From owner-freebsd-doc  Sat Feb 15 12:23:35 1997
Return-Path: <owner-doc>
Received: (from root@localhost)
          by freefall.freebsd.org (8.8.5/8.8.5) id MAA11863
          for doc-outgoing; Sat, 15 Feb 1997 12:23:35 -0800 (PST)
Received: from fallout.campusview.indiana.edu (fallout.campusview.indiana.edu [149.159.1.1])
          by freefall.freebsd.org (8.8.5/8.8.5) with ESMTP id MAA11847
          for <doc@freebsd.org>; Sat, 15 Feb 1997 12:23:19 -0800 (PST)
Received: from localhost (jfieber@localhost)
	by fallout.campusview.indiana.edu (8.8.5/8.8.5) with SMTP id PAA19290;
	Sat, 15 Feb 1997 15:23:18 -0500 (EST)
Date: Sat, 15 Feb 1997 15:23:18 -0500 (EST)
From: John Fieber <jfieber@indiana.edu>
To: doc@freebsd.org
cc: "Jordan K. Hubbard" <jkh@time.cdrom.com>
Subject: Re: cvs commit: www/data security.sgml 
In-Reply-To: <11604.856026076@time.cdrom.com>
Message-ID: <Pine.BSF.3.95q.970215130334.14200E-100000@fallout.campusview.indiana.edu>
MIME-Version: 1.0
Content-Type: TEXT/PLAIN; charset=US-ASCII
Sender: owner-doc@freebsd.org
X-Loop: FreeBSD.org
Precedence: bulk

I suggested to Jordan that his recent "FreeBSD" security
document, which was added to the web server as an HTML page,
should be written up as a tutorial using Docbook.

He responds with:

> Is docbook something I want to employ *only* for tutorials and
> handbook pieces (when the handbook goes docbook, that is), and if this
> had stayed up where auditors.sgml is, would the format in which I
> originally wrote it be considered "correct?"  This HTML-wrapped-in-SGML
> stuff we have up at the top level of the web page hierarchy still sort
> of confuses me, I'll admit, and I'm not sure to what degree it's wise or
> allowable to use more specialized SGML features in there, or even what
> "styles" are appropriate for which areas of the doc tree at the
> moment.  Maybe a short paragraph, sent to www for the benefit of
> everyone, during these transitionary times? :-)

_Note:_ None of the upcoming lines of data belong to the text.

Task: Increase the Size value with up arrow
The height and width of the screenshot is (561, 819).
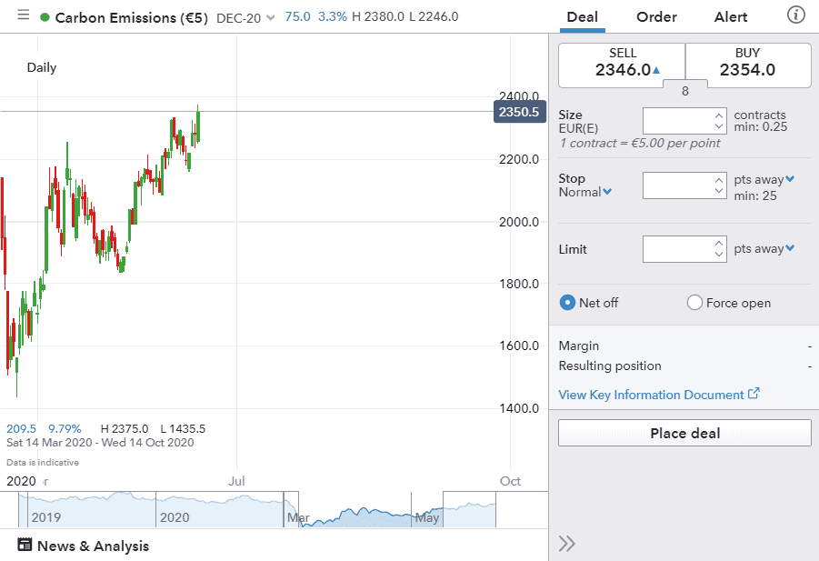Action: 719,115
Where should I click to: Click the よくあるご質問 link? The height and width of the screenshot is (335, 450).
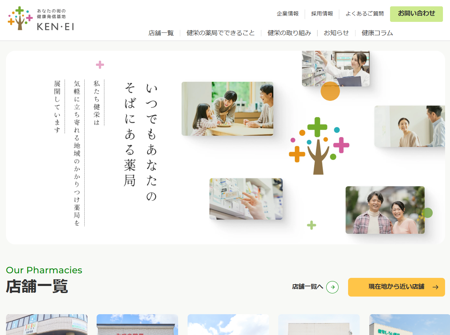pos(365,14)
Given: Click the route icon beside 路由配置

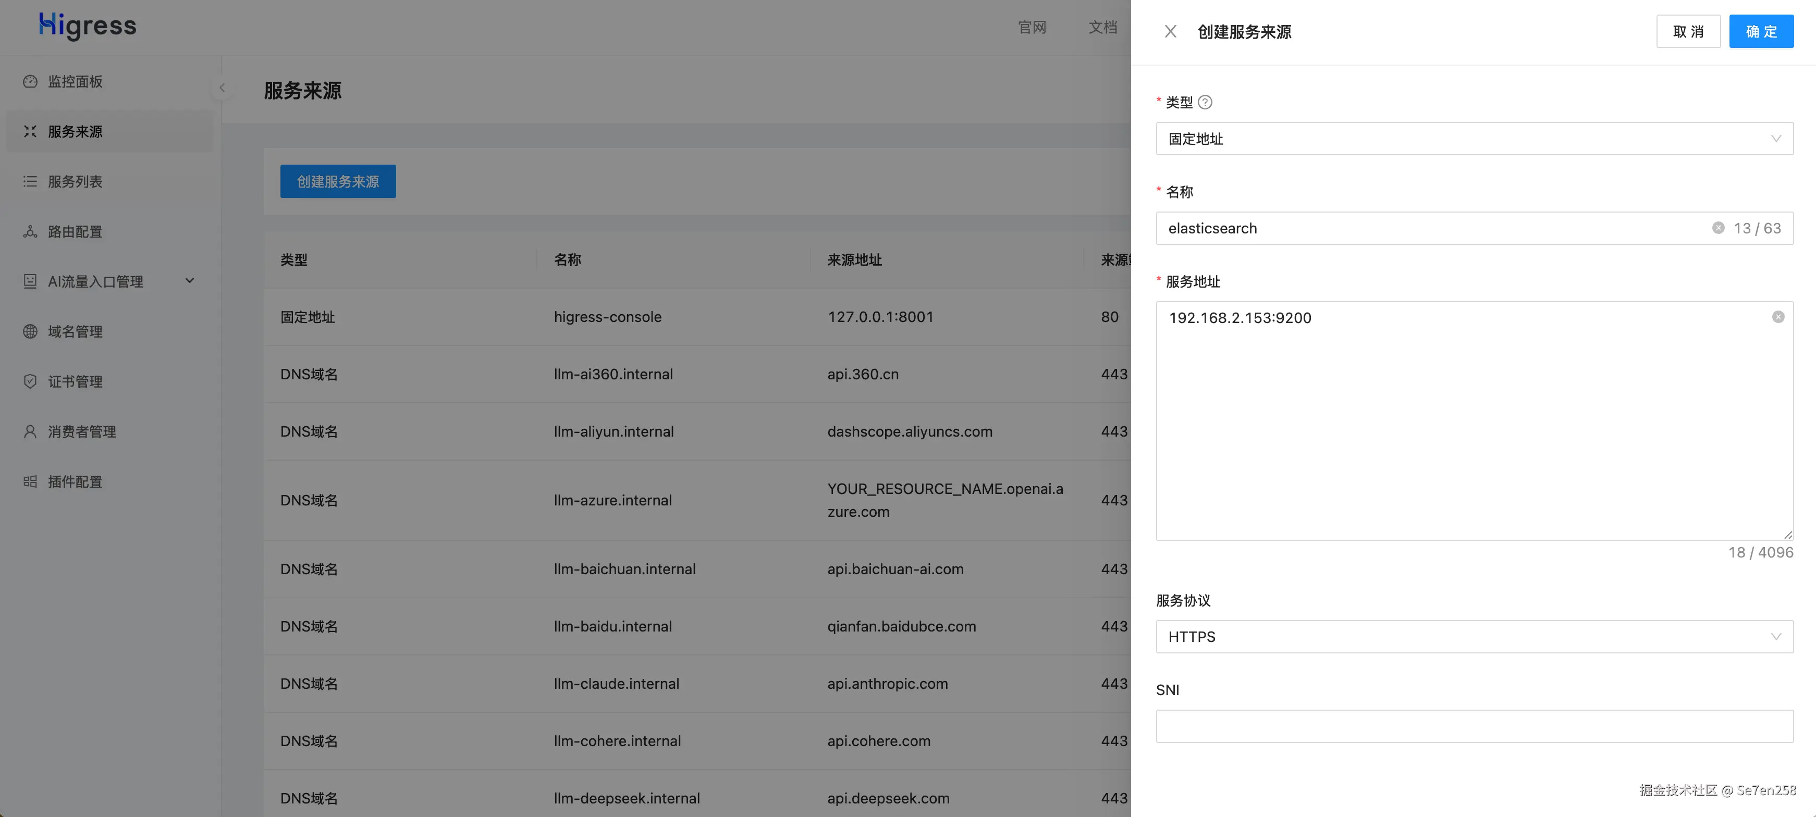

Since the web pages have recently become a much more communal project
than they were, some explanation is definately in order!  Two versions
are supplied.  Pick the one that matches your attention span.
Those opting out of the long version would be advised to skip to
the end for the summary however. :)

Short version:

Any document that will only see the light of day in the context
of a (the) web server is best written in HTML.  Any document that
might have a useful life in any context outside the web serve
should probably not be written in HTML.  The viable alternatives
are linuxdoc (discouraged) and docbook (encouraged).  The primary role
of documents written directly in HTML is to provide an access path to
these documents.

Long version:

An HTML file is the standard web transaction unit.

For a variety of reasons, writing and maintaining documents in
transaction unit chunks is a chore unless the conceptual content
fits neatly in one, a very small handful of transactional units.

Despite claims to the contrary, and its original intent, HTML is
primairly a layout markup language with hypertext features.
Maintaining layout consistency with visual markup languages is a
chore, particularly if you don't have any "macro" facility to
bundle up frequently used layout constructs under a single name.

Layout markup languages limit the degree to which documents can
*usefully* be transported into other contexts, e.g. print. 

As an example, a single, but large, conceptual document may be broken
into many transaction units.  The transaction units will contain two
distinct categories of links: hypertext links serving as cross
references, and navigational links that parallel the document's
structure.  The latter are instantiated in very different ways in
print versus on-line documents, but if you use HTML, the structure
links are hardwired and indistinguishable (reliably) from hypertext
links.  Going from this to print is a hassles, and can be completely
avoided by choosing a master format more suitable to the document, and
generating derivatives from that.

On the other hand, the spirit of hypertext is all about doing
things that cannot be done in print, so what is the problem?  Why
bother with these legacy "linear" document structures?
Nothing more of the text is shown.